BEGIN

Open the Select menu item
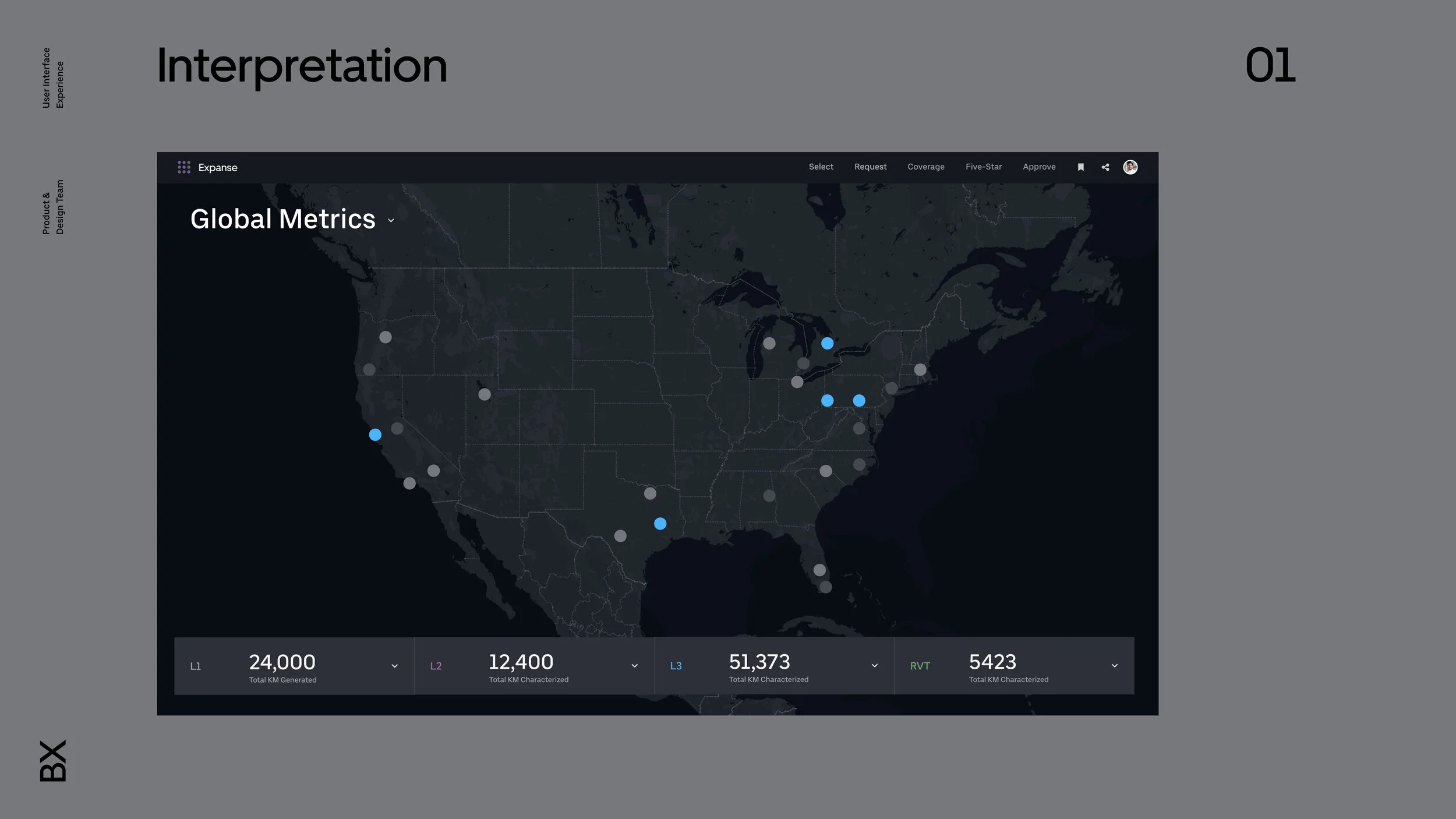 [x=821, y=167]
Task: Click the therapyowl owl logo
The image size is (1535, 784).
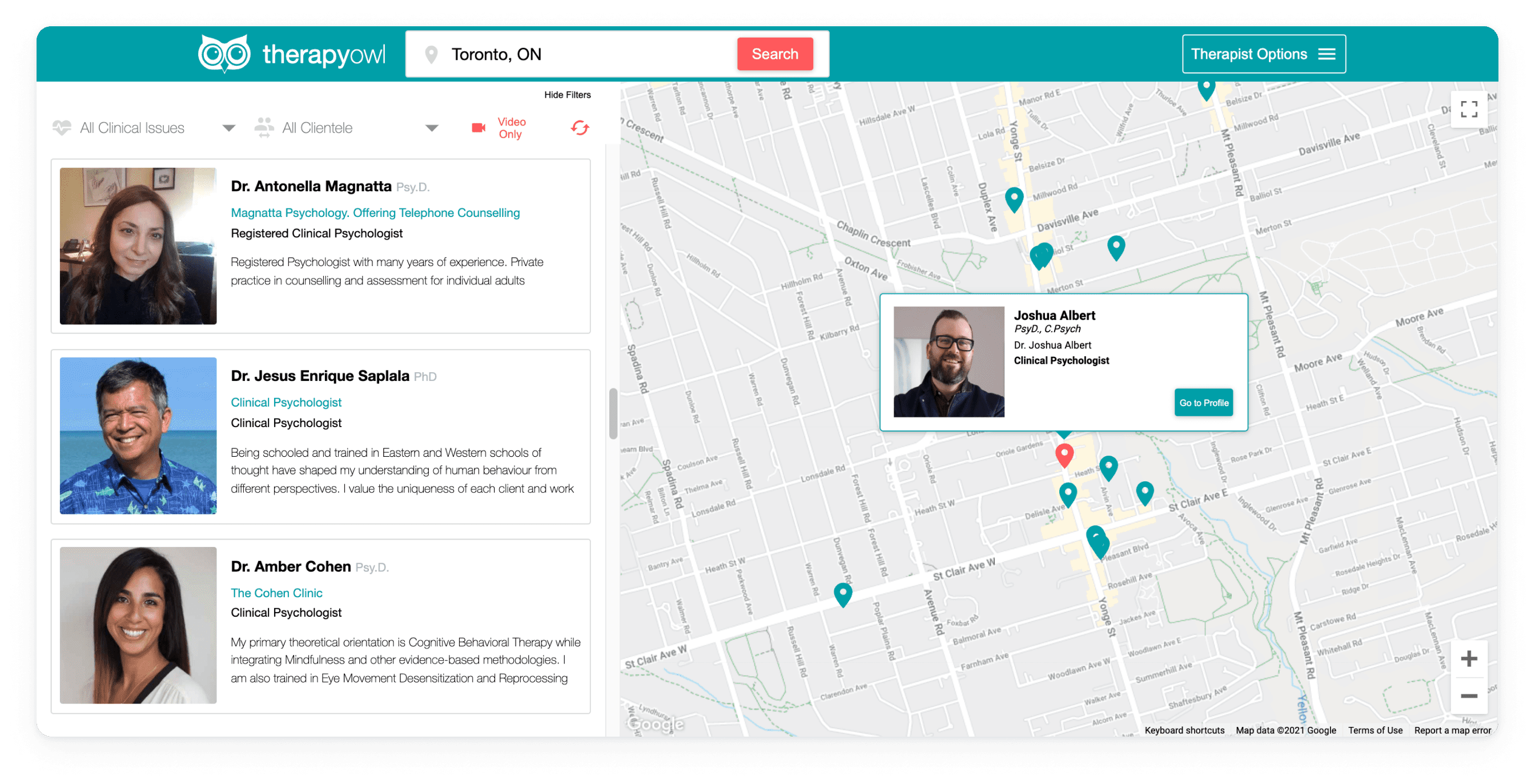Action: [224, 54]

END
BEGIN

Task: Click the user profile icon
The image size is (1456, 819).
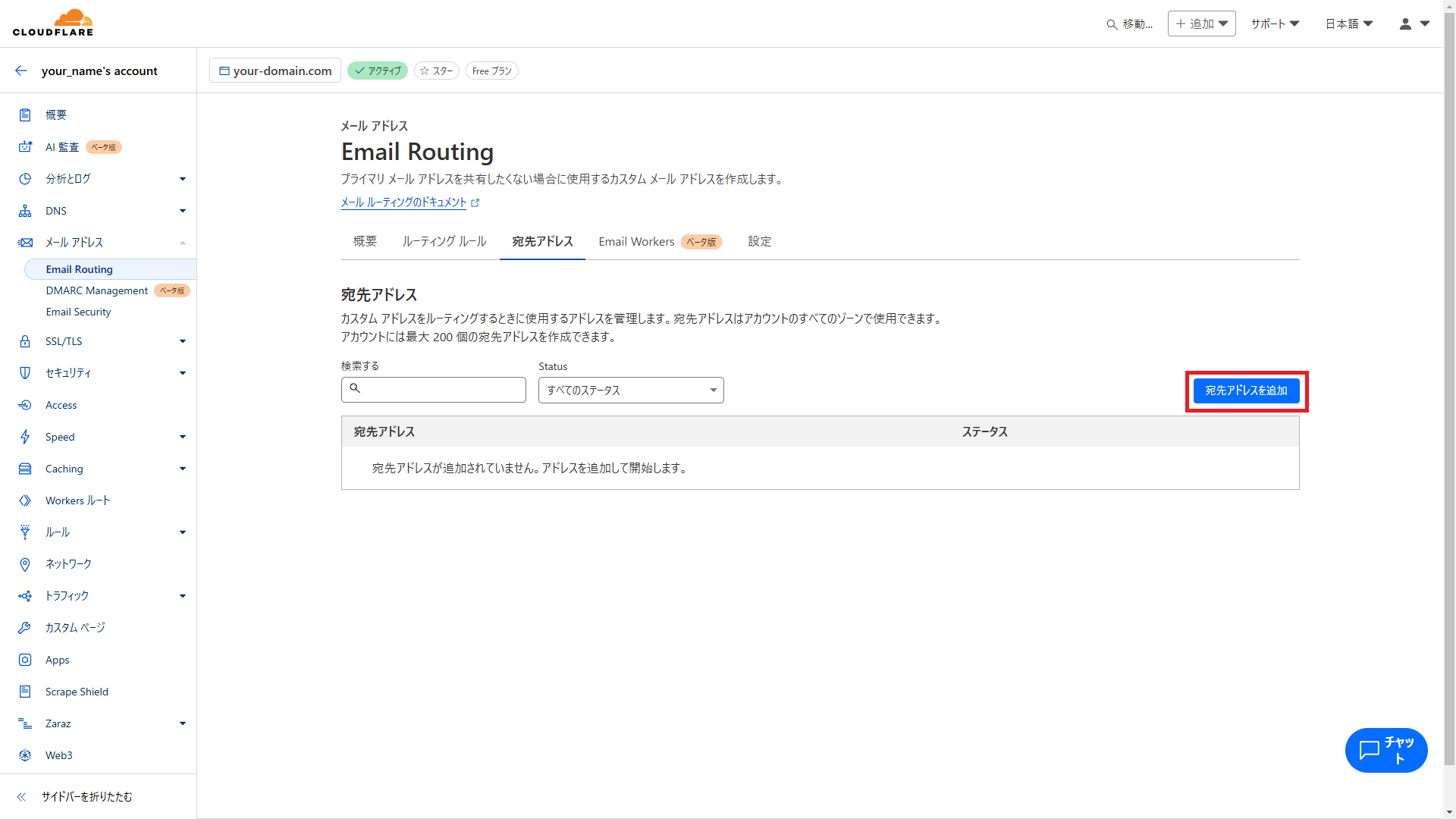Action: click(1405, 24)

END

Go through the listing above and pull out each line containing the word "Task".

Task: Click the therapyowl owl logo
Task: Click the user profile icon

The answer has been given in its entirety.